Se mettre à l’école de Thérèse de Lisieux
Et, d’abord, en admettant la suprématie du Créateur. Ainsi Louis XIII commence-t-il son vœu, qui donna Notre-Dame de l’Assomption comme patronne à son royaume, tout roi qu’il est, en se "prosternant aux pieds de la Majesté divine, à ceux de la sainte Vierge et de la Sacrée Croix" pour se "consacrer à la grandeur de Dieu par son fils rabaissé jusqu’à nous". Ce mouvement d’humilité, chemin de sainteté, a trouvé une très concrète explicitation par la voix de sainte Thérèse de l’Enfant-Jésus, patronne secondaire de la France.
Dans le langage enfantin qu’on lui connaît, qui est le fruit de son attitude spirituelle bien plus que le signe d’une immaturité, la carmélite lexovienne aime parler de cet "ascenseur" qui va jusqu’au Ciel, les bras de Jésus (cf.

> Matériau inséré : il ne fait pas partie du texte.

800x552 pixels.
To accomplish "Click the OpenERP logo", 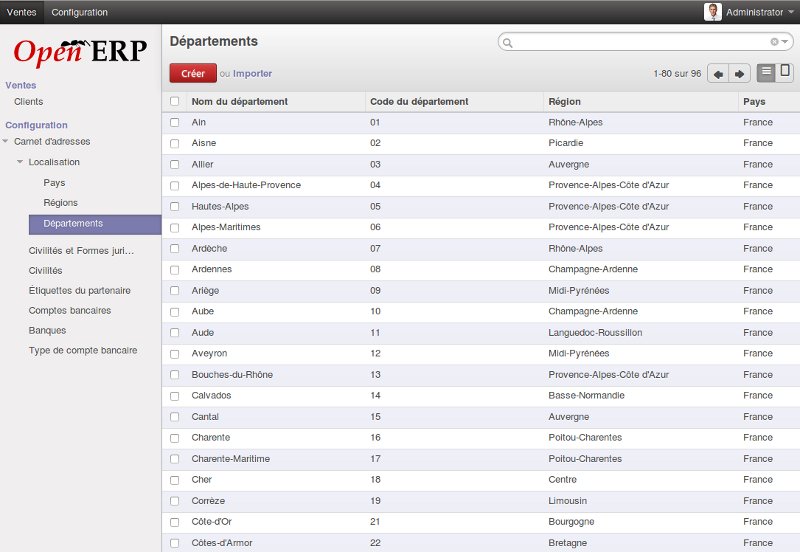I will 80,51.
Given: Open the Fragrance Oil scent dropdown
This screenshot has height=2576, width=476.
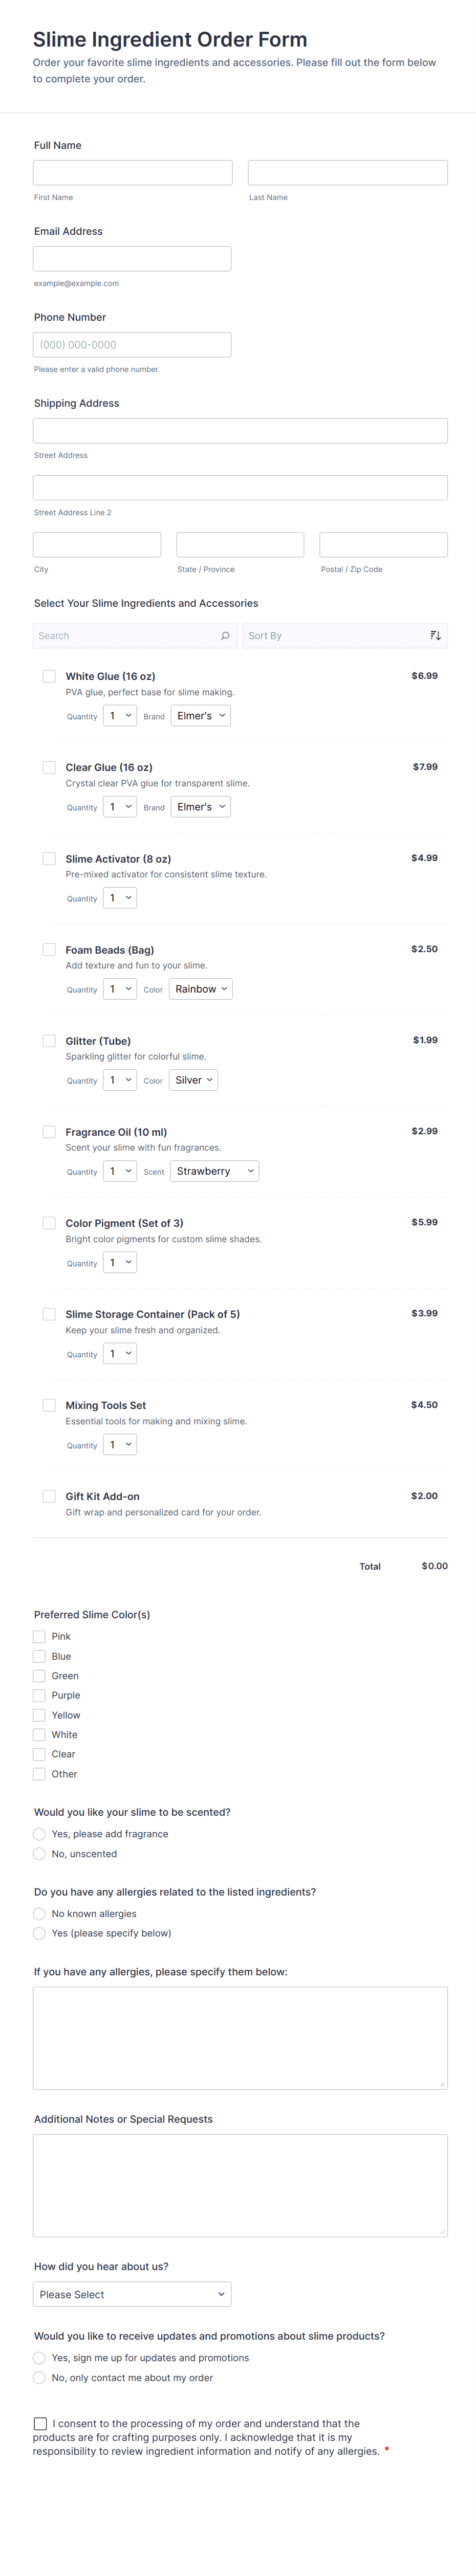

Manuscrit C). La "petite voie de confiance et d’amour" bien connue, et qui vaut à la lexovienne le titre de Docteur de l’Église, voilà comment elle l’explique : "Jésus ne demande pas de grandes actions, mais seulement l’abandon et la reconnaissance." Par l’abaissement, Jésus a vaincu la mort et siège à la droite du Père. Par l’humilité, la jeune fille de Nazareth est désormais la Reine du Ciel. La petite Thérèse est devenue une figure immense, car monter, c’est descendre.